Single Frequency DPSS Lasers in Raman Spectroscopy
Introduction:
Raman Spectroscopy is a widely used and versatile form of analysis used throughout biology, chemistry and solid-state physics. Like all spectroscopic techniques it observes how light interacts with a sample in order to understand its properties. This can then be used to identify an unknown sample, monitor how stress affects a crystal structure or look for impurities. What makes Raman different from other forms of spectroscopy is that instead of looking at light which is absorbed, emitted or elastically scattered from a sample, it looks at the light that is inelastically scattered.
The Science of Raman Spectroscopy:
When an object elastically scatters off another object, it retains its original energy. Elastic scattering between light and matter is called Rayleigh scattering. It accounts for most scattering events seen between a light source and any given material. However, as discovered by C.V. Raman in 1928, light can undergo inelastic scattering with matter. In this case the photon of light involved has a different energy before and after the scattering event. Having either lost (known as a Stokes shift) or gained (an anti-Stokes shift) energy from the matter it interacted with. This change of energy can be measured as a change in the wavelength (colour) of the light. See Figure 1.
Fig. 1. Illustrative example of Raman and Rayleigh scattering events. We can see Stokes shifts give lower energy photons whereas anti-Stokes give higher. AntiStokes shifts are rarer as the system needs to already be in an excited state.

## Supplied records
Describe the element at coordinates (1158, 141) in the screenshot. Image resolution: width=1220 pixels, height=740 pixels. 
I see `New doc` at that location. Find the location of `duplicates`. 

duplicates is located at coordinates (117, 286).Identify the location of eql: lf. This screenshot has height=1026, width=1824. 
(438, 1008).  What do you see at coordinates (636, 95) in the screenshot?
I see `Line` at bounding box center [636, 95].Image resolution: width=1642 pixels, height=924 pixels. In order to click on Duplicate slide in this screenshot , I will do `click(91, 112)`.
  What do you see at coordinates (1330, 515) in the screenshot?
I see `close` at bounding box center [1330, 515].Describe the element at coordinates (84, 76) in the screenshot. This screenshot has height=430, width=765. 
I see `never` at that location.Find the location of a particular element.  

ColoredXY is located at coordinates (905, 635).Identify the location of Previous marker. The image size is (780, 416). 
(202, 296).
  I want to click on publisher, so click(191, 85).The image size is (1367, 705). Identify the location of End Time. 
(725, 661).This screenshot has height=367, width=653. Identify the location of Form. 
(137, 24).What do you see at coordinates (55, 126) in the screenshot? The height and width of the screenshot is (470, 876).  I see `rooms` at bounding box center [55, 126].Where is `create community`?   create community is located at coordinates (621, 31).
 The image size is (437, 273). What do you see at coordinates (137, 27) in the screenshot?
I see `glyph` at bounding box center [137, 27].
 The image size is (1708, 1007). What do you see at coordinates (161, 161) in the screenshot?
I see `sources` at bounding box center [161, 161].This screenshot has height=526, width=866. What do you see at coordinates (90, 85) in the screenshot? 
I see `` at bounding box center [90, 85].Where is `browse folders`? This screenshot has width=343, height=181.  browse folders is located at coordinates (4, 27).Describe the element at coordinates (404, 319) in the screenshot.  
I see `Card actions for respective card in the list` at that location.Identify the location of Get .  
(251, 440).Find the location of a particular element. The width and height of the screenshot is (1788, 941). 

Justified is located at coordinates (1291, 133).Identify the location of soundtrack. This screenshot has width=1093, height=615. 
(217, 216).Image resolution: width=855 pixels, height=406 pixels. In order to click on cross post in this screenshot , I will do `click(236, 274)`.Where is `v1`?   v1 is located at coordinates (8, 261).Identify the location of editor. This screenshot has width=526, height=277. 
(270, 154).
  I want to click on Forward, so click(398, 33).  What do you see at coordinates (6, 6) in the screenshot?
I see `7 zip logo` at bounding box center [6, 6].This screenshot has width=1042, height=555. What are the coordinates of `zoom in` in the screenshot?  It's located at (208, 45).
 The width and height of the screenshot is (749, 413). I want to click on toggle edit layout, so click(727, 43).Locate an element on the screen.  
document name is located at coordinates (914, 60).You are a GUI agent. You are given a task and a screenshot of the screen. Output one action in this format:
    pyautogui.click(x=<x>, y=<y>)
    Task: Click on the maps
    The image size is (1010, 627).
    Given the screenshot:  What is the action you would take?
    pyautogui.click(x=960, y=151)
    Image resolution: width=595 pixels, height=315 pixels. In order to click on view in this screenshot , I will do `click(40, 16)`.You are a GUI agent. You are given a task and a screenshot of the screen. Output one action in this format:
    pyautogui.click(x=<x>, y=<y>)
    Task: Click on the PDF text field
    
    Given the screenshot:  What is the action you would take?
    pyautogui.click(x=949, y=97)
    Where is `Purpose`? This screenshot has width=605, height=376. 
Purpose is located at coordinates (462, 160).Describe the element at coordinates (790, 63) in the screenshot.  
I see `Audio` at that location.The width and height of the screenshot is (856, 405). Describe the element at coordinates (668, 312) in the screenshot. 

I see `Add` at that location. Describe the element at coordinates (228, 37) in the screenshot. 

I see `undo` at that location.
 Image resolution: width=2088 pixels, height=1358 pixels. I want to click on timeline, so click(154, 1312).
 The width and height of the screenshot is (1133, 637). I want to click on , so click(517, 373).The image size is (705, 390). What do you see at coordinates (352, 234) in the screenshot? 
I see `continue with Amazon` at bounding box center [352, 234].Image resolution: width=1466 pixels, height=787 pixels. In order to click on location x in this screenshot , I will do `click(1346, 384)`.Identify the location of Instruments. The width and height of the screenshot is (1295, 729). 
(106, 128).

## Tasks to carry out
1. Can you quote the Raman spectroscopy passage from "Fig. 1. Illustrative" to "an excited state."?
2. Could you write the next part of the Raman spectroscopy passage, picking up from where it stops?
The material has no connection to the Raman spectroscopy passage.

## Responses in order
1.
Fig. 1. Illustrative example of Raman and Rayleigh scattering events. We can see Stokes shifts give lower energy photons whereas anti-Stokes give higher. AntiStokes shifts are rarer as the system needs to already be in an excited state.

2.
The energy for this wavelength change comes from a change in the energy state of a molecular bond or bonds. Note this is distinct from an interaction where the photon is absorbed by an atom and then re-emitted at a different wavelength, which is the domain of fluorescence spectroscopy. This means the wavelength shift in the Raman scattered light corresponds directly to the current energy states of the molecular bonds in the sample. As these are influenced not just by the atoms involved in those bonds, but the total crystal structure and the strain the system is under, one can interpret significant useful information from its Raman spectrum that can be difficult to obtain by other means.
Pros and Cons:
A significant advantage of Raman is it is non-invasive. It does not require any chemical tags or dyes to be inserted into a sample meaning often the sample is left unchanged. Raman can also be done without contacting the sample. This is helpful when identifying potentially dangerous materials. There are, however, limitations to Raman spectroscopy. First the likelihood of a Raman scatter compared to a Rayleigh scatter is approximately 1 in 106. This means the Raman signal tends to be a million times weaker than the incident light, therefore, one must filter out the much brighter Rayleigh scattered light. This is normally achieved with a sufficiently sharp dielectric bandpass, notch or edge filter. Furthermore, to get a good signal to noise ratio an intense light source is needed. The maximum resolution of the spectrum is also dependent on the spectral bandwidth of the source. As the minimum difference in energy shift caused by two different, but very similar, molecular bond states can very small this can be critical for certain measurements. These requirements lead us to the conclusion that single frequency lasers are the optimum light source for Raman spectroscopy.
Lasers for Raman Spectroscopy:
Choosing the right laser for Raman spectroscopy is critical as very different results can result from the same sample with different lasers. Firstly, the wavelength of the light has enormous impact on the results. The intensity of Raman scattered light is proportional to 1/λ4, which means a much stronger signal will be gained from using shorter wavelength light. Conversely many materials exhibit strong fluorescence when illuminated by intense light in the visible and UV, which can swamp the Raman signal. This means that many wavelengths from the near IR though the visible to the UV are routinely used for Raman. For samples liable to fluorescence we can provide high power lasers at both 1064nm and 640nm. Alternatively, as fluorescence often occurs in the visible, we can rovide lower wavelengths solutions, in the UV range. For samples where fluorescence is not an issue, we can provide 532nm green light and 320nm single frequency lasers.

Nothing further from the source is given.